EXERCISE TEXT:
▬▬▬

Haemostasis

Question 1

What is haemostasis?

Answer 1

The cellular and biochemical processes that enables both the specific and regulated cessation of bleeding in response to vascular insult

Question 2

What is haemostasis for?

Answer 2

Prevent blood loss from intact vessels
Arrest bleeding from injured vessels
Enable tissue repair

Question 3

What are the stages of haemostasis?

Answer 3

Primary - vessel constriction and formation of unstable platelet plug

Secondary - stable platelet plug

Fibrinolysis - vessel repair and breakdown of blood clot

Question 4

What is the mechanism of haemostasis?

[4 steps]

Answer 4

Vessel constriction = limits blood flow to site of injury

Formation of an unstable platelet plug = platelet adhesion, platelet aggregation, limits blood loss and provides surface for coagulation

Stabilisation of plug with fibrin = blood coagulation to stop blood loss

Vessel repair and dissolution of clot = cell migration / proliferation and fibrinolysis to restore vessel integrity

Question 5

Why is it important to understand haemostatic mechanisms?

Answer 5

Diagnose and treat bleeding disorders

Control bleeding in individuals who do not have an underlying bleeding disorder

Identify risk factors for thrombosis

Treat thrombotic disorders

Monitor the drugs that are used to treat bleeding and thrombotic disorders

Question 6

What is the balance model of coagulation?

Answer 6

Normal haemostasis = delicate balance between bleeding and thrombosis

Equilibrium established between thrombosis factors (coagulant factors and platelets) and bleeding factors (fibrinolytic factors and anticoagulant proteins)

Question 7

Why might the balance be tipped towards the bleeding side of the scale? (i.e. more bleeding occuring that thrombosis)

Answer 7

Lack of a specific factor e.g. failure of production OR increased consumption / clearance

Defective function of a specific factor - can be genetic or acquired (drugs, synthetic defect, inhibition)

Question 8

What occurs in primary haemostasis?

Answer 8

3 main factors: platelets, VWF, and vessel wall

Damage to endothelium of vessel = exposure of collagen (in the vessel wall)

Platelets can attach directly to the collagen via the glycoprotein 1A (GlpIa) receptor
OR
Through a viable Von Willebrand Factor via Glp1b receptor

Platelets release their granular contents, which combine with thromboxane = activated platelets

Leads to activation of GlpIIb and GlpIIIa receptors on the platelets

Question 9

Which 3 factors affected can cause disorders of primary haemostasis?

Answer 9

Primary haemostasis requires 3 main factors: platelets, VWF, and vessel wall

So if either of these 3 is in low production or not working, it can lead to primary haemostasis disorders

Question 10

What is a low platelet count known as?

What causes low platelets?

Answer 10

Thrombocytopenia

1. Production issue: bone marrow failure e.g. leukaemia, B12 deficiency
2. Accelerated clearance issue: eg: immune thrombocytopenic papura (ITP), Disseminated Intravascular Coagulation (DIC)
3. Pooling and destruction in an enlarged spleen (splenomegaly has many causes)

Question 11

What is ITP?

▬▬▬

MATERIAL PROVIDED:
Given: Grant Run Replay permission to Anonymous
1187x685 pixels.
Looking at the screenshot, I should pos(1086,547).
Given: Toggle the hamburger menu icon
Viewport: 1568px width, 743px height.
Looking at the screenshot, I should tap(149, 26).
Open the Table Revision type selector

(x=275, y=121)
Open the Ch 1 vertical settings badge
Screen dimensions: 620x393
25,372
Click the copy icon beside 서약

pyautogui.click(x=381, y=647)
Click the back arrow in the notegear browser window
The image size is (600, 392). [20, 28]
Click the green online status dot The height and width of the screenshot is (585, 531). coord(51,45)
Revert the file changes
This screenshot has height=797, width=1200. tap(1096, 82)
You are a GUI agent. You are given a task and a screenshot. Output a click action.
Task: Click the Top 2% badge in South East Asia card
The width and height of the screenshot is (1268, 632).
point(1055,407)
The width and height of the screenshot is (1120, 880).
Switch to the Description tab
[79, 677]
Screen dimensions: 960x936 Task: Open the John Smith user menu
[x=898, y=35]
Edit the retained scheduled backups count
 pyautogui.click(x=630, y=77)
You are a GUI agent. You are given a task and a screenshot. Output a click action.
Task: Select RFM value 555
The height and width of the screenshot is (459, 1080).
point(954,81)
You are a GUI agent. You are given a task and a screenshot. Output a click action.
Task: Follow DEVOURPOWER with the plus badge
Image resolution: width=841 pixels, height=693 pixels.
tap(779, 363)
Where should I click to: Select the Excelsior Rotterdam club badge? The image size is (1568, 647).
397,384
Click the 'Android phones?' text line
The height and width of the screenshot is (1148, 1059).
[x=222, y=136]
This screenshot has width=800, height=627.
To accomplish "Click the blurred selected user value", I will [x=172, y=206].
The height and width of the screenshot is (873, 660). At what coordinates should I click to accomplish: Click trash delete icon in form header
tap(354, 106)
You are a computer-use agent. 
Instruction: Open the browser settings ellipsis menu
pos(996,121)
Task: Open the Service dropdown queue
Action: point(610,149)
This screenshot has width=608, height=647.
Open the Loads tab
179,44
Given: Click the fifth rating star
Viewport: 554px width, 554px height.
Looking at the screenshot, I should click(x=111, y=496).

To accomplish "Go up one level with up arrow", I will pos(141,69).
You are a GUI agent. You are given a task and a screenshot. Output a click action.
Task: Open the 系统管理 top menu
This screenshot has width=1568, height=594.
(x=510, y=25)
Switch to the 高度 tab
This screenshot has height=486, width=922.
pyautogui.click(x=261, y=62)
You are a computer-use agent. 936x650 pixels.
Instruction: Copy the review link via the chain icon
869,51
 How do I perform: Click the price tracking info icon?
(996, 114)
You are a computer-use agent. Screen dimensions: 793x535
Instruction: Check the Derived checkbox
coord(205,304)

▬▬▬

EXPLORE THE MATERIAL:
• a. In the hemostasis notes, copy the stretch from "Question 10" through "Intravascular Coagulation (DIC)", replacing "B12 deficiency" with "vitamin B12 deficiency".
• b. Add the next part of the hemostasis notes, starting after their final line.

TASK ANSWERS:
• a.
Question 10

What is a low platelet count known as?

What causes low platelets?

Answer 10

Thrombocytopenia

1. Production issue: bone marrow failure e.g. leukaemia, vitamin B12 deficiency
2. Accelerated clearance issue: eg: immune thrombocytopenic papura (ITP), Disseminated Intravascular Coagulation (DIC)

• b.
Answer 11

Common cause of thrombocytopenia

Immune thrombocytopenic purpura = immune system forms antiplatelet autoantibodies

AutoAbs = bind to sensitised platelets

Platelets cleared by macrophages

Question 12

What causes impaired function of platelets leading to primary haemostasis?

Answer 12

1. Hereditary: absence of glycoproteins or storage granules (rare)
2. Acquired due to drugs: aspirin, NSAIDs, clopidogrel (common)

Question 13

What are conditions that impaired platelet function?

Answer 13

Glanzmann’s thrombasthenia = absence of GlpIIa and GlpIIIa receptors

Bernard Soulier syndrome = absence of GlpIb receptors

Storage Pool disease = group of disorders refering to reduction in granular content in the platelets

Question 14

How can drugs impair the function of platelets?

Answer 14

Antiplatelet therapy, e.g. Aspirin, often used in treatmment of CVD

Aspirin blocks the cyclo-oxygenase enzyme to prevemt thromboxane production from arachidonic acid

Question 15

What are the two functions of VWF?

Answer 15

Binding to collagen and capturing platelets

Stabilising co-agulation Factor VIII

Factor VIII may be low if VWF is very low

Question 16

Why may VWF be reduced leading to primary haemostasis?

Answer 16

Low VWF is called Von Willebrand disease (VWD)

1: Hereditary: decrease of quantity +/ function (common)
2: Acquired due to antibody (rare)

Question 17

What hereditary pattern is VWD?

Answer 17

Autosomal inheritance pattern

Hereditary VWD is cassified into types:
Types 1 and 3 lead to deficiency of VWF
Type 2 leads to VWF with abnormal function

Question 18

How can the vessel wall be affected to cause primary haemostasis?

Answer 18

1: Inherited (rare) - abnormalities e.g. Hereditary haemorrhagic telangiectasia, Ehlers-Danlos syndrome and other connective tissue disorders
2: Acquired (common): steroid therapy, ageing (senile purpura), vasculitis, scurvy (Vit C deficiency)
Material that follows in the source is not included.